Texte source ->
+++

Dans le carnet de poésie de ma grand-mère, j’ai trouvé ce sonnet en alexandrins, recopié (ou plutôt copié) à l'encre noire sur un feuillet  libre, apparemment arraché à un autre livret, car les bords en sont finement dentelés. Il est comme écrit à la hâte, dans une sorte d’urgence fiévreuse à dire l’horreur, exprimée par les nombreux enjambements.

Son titre « Après la bataille », m’a évidemment fait penser au poème de Victor Hugo, dans La Légende des Siècles et qui porte le même titre. Le poème de ce dernier évoque la figure du général Hugo, lors de l’avancée des troupes françaises pendant la guerre d’Espagne. Poème célèbre par sa dramatisation et son art du récit, dans lequel le fils poète exalte le souvenir du père illustre, qui donne à boire au soldat « mort plus qu’à moitié » qui le vise au front. Tout le monde a en mémoire le dernier vers :

« Donne-lui tout de même à boire », dit mon père. »

Ici, le sonnet a une tonalité beaucoup plus tragique (proche peut-être du Dos de mayo peint par Goya qui y stigmatise les exactions des Français) et se clôt sur un vers empreint de mysticisme.

+++

Consigne 1 ->
Transformez les lignes des enregistrements en une liste numérotée, en omettant les lignes vides.

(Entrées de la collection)
+++

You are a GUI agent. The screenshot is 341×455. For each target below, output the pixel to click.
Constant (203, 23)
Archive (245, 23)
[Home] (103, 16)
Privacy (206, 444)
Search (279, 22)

+++

Consigne 2 ->
Prolongez le texte sur le sonnet trouvé dans le carnet de poésie, à la suite de sa dernière phrase.

Réponse attendue 1 ->
1. You are a GUI agent. The screenshot is 341×455. For each target below, output the pixel to click.
2. Constant (203, 23)
3. Archive (245, 23)
4. [Home] (103, 16)
5. Privacy (206, 444)
6. Search (279, 22)

Réponse attendue 2 ->
J’ignore à qui appartiennent les initiales A. V. écrites à la fin du texte, mais c’est sûrement quelqu’un qui a vu de près le spectacle horrible de la guerre. Peut-être est-ce même un soldat qui a participé à cette phase de ce que les historiens de la Grande Guerre ont appelé la guerre de position, qui fait suite à la guerre de mouvement de 1914. Au mois d’octobre de cette même année, après avoir occupé Lille, les Allemands sont arrêtés à Vimy lors de la bataille de l’Artois mais ils ont détruit le beffroi d’Arras.

Le 9 mai 1915, c’est la prise de la Targette à Neuville-Saint-Waast dans le Pas-de-Calais, village qui sera totalement détruit. La division marocaine réussit alors une percée sur la crête de Vimy. La situation décrite dans le poème est celle de l’Armée française avant qu’elle ne se lance dans la Deuxième Bataille de l’Artois et ne soit arrêtée à Lorette. Neuville-Saint-Waast ne sera dégagée qu’au mois d’octobre.

 

J’ai recopié le poème tel qu’il se présente, en respectant les majuscules, l’orthographe et la ponctuation employées.

 

Neuville Saint Waast- Sonnet- 12 mai 1915.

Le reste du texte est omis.